Dataset excerpts
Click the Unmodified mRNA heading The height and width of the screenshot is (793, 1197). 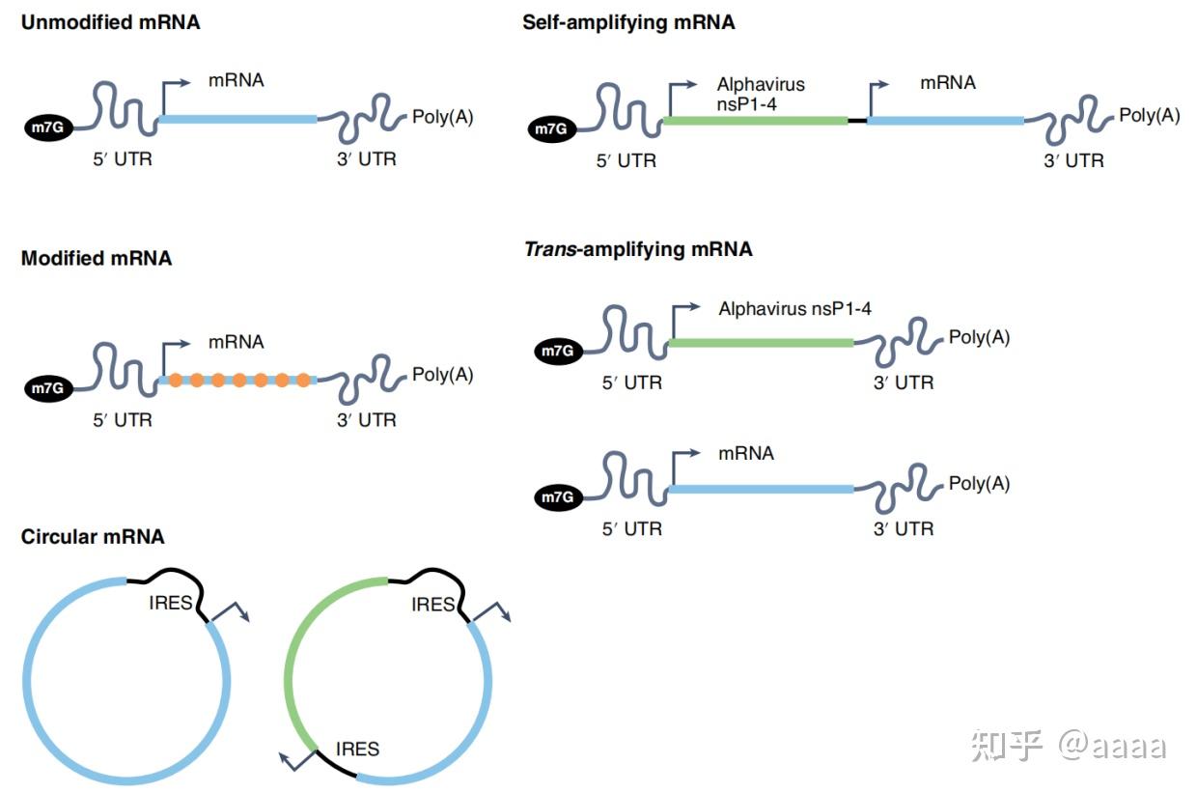pos(111,22)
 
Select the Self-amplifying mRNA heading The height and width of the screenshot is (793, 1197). pos(628,23)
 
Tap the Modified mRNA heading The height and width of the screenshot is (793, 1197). pos(97,258)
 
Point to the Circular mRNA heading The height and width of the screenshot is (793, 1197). pos(93,537)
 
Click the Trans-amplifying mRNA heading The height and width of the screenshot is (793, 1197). pos(638,250)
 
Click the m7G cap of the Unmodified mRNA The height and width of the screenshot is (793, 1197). pos(48,127)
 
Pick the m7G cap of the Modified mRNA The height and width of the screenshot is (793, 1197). pos(48,388)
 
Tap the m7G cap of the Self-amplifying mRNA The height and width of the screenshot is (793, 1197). pos(552,128)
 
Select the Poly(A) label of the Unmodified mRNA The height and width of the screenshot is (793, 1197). pos(443,117)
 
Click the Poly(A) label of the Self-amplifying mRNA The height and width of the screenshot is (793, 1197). pos(1150,116)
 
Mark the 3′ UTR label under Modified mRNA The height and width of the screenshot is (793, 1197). pos(367,420)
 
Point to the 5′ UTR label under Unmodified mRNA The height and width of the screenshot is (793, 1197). pos(123,159)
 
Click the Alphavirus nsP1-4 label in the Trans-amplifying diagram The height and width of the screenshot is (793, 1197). pos(794,309)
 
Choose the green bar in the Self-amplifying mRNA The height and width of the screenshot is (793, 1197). pos(756,121)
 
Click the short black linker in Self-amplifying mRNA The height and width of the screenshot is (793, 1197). pos(857,121)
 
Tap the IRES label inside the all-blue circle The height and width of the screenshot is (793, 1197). pos(171,603)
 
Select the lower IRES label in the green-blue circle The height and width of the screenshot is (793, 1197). pos(357,750)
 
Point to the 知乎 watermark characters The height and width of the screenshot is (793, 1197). pos(1007,745)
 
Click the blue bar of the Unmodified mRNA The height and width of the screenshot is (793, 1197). pos(238,119)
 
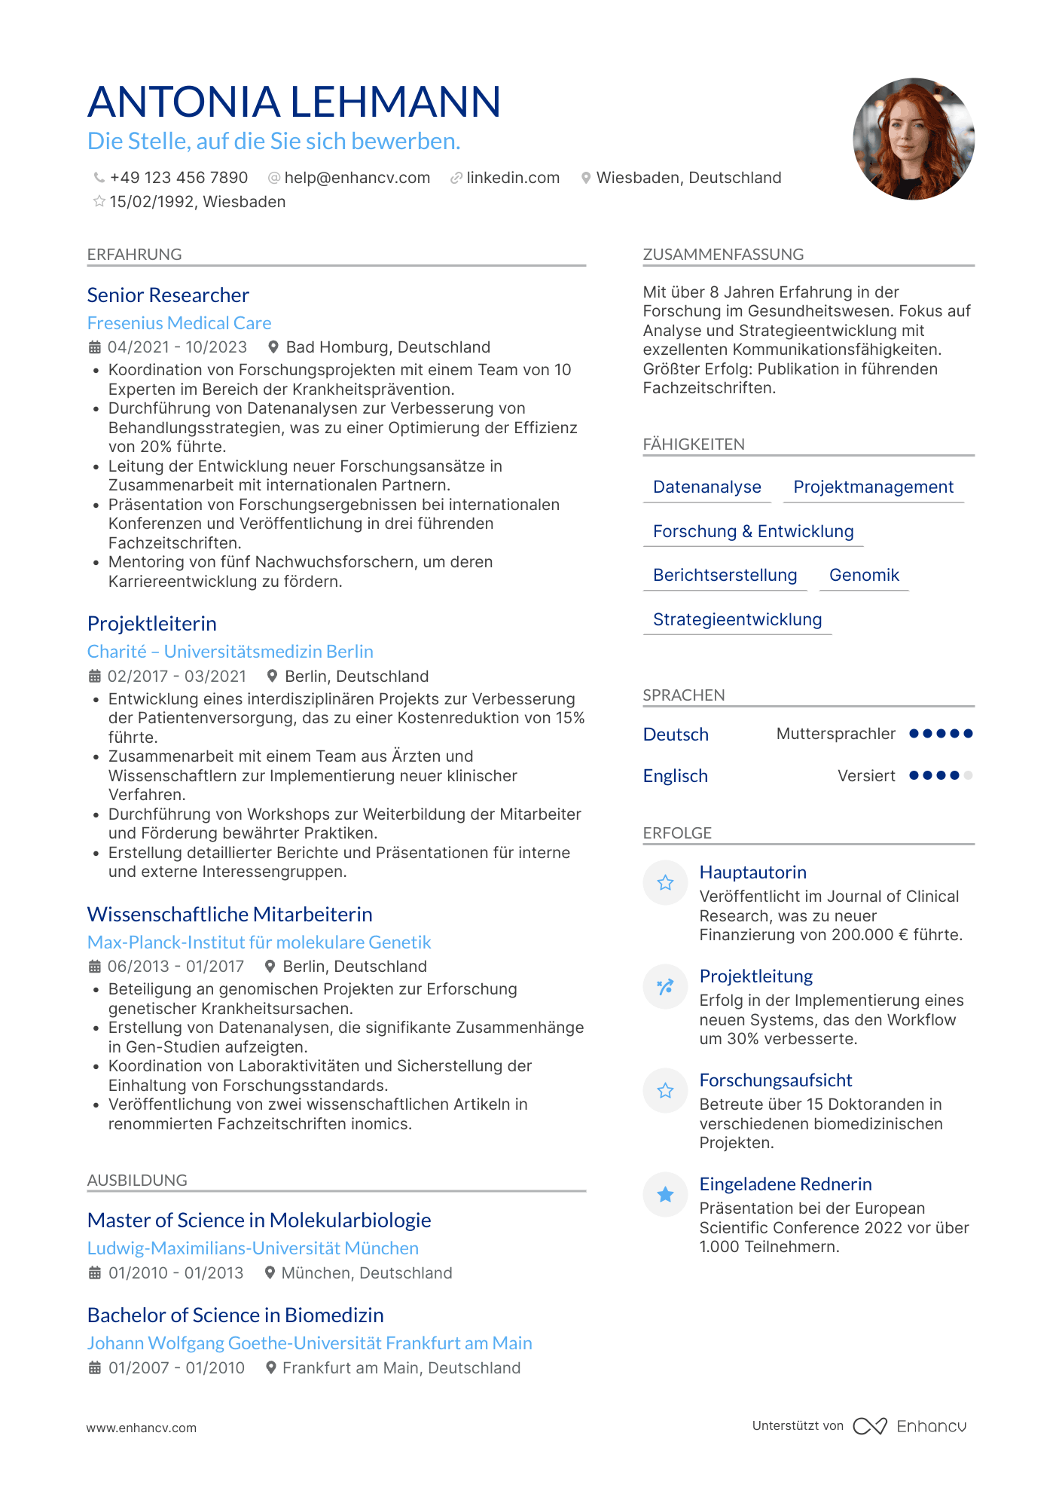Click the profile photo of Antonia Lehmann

TASK ITEM
Retype the entries above exactly, but only from the line containing "Click the short" through the line containing "Select the lower", both included.

RESPONSE TO THE TASK
Click the short black linker in Self-amplifying mRNA The height and width of the screenshot is (793, 1197). pos(857,121)
 
Tap the IRES label inside the all-blue circle The height and width of the screenshot is (793, 1197). pos(171,603)
 
Select the lower IRES label in the green-blue circle The height and width of the screenshot is (793, 1197). pos(357,750)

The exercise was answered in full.